Die neue DSGVO aus Marketing-Perspektive
Zunächst lässt sich festhalten, dass die DSGVO zumindest den Versuch darstellt, die zum Teil aus den 1970er Jahren stammenden Datenschutzbestimmungen zu aktualisieren. Allerdings kennt auch die neue Datenschutzgrundverordnung essenzielle Vokabeln wie Big Data oder Internet of Things nicht. Darum wird auch sie der heutigen Realität des Marketing mit einer immer individueller verlaufenden Customer Journey und mobilen Geschäftsprozessen nicht gerecht. Aus Marketing-Perspektive lässt sich wenigstens festhalten, dass die DSGVO Rechtssicherheit hinsichtlich personalisierter Werbung schafft und diese als rechtmäßiges Interesse von Unternehmen erklärt.
Die DSGVO wird die Arbeit im Marketing aber auch erheblich erschweren. Personenbezogene Daten dürfen fortan nicht mehr ohne vorher genannten Zweck „auf Vorrat“ gespeichert werden. Die Grundidee eines Data Lakes wird damit infrage gestellt beziehungsweise machen ganz neue Data-Governance-Ansätze erforderlich. Eine wichtige Konsequenz für das Marketing lautet daher, den Kunden mehr als jemals zuvor einen echten Mehrwert zu bieten. Dies wird unter anderem deswegen notwendig sein, weil Kunden in Zukunft eine Einverständniserklärung geben müssen, damit ihre personenbezogenen Daten für bestimmte Zwecke verwendet werden dürfen.

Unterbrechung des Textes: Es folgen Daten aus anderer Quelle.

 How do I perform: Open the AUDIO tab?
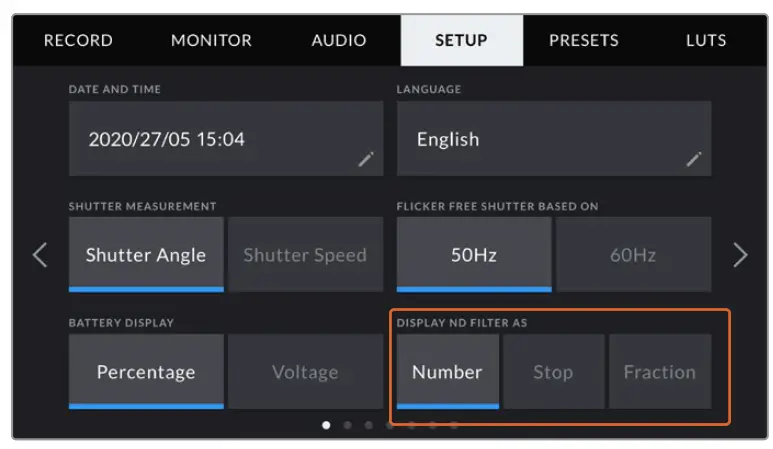[339, 41]
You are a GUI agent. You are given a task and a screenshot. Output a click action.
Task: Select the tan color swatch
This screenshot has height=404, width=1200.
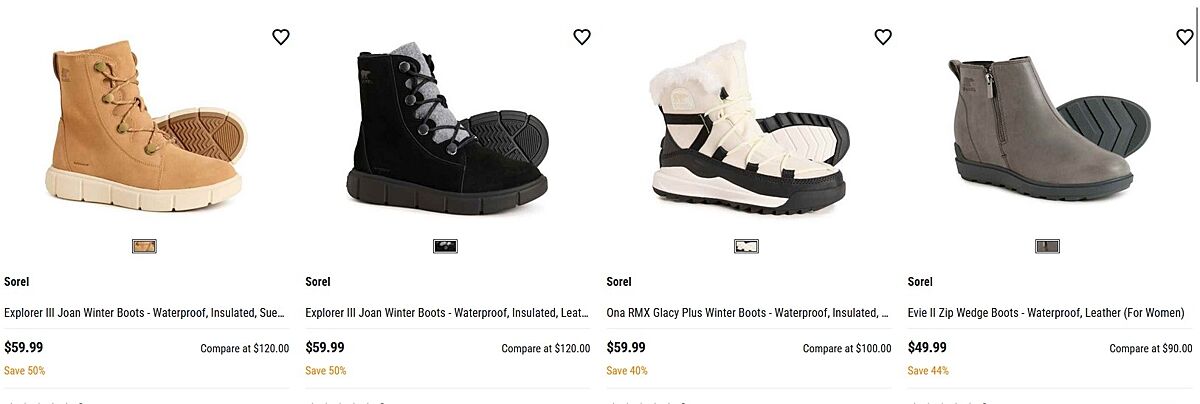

Wie im Marketing den Kunden einen echten Mehrwert bieten kann
Für viele der neuen Herausforderungen wie einer Opt-out-Option oder dem Recht auf Löschung wird es sehr bald technische Lösungen geben. Auch im Zeitalter nach Inkrafttreten der DSGVO muss die oberste Devise im Marketing lauten, die Wünsche der Kunden bestmöglich zu verstehen und dauerhafte Bindungen zwischen Menschen und Marken herzustellen. Das bedeutet auch, den Kunden verstärkt zu erklären, was der konkrete Nutzen für sie ist, wenn sie sich bereit erklären, Unternehmen Daten über sich zur Verfügung zu stellen. Dabei sehe ich vor allem vier Möglichkeiten, um das Marketing in Zukunft attraktiver als jemals zuvor zu machen.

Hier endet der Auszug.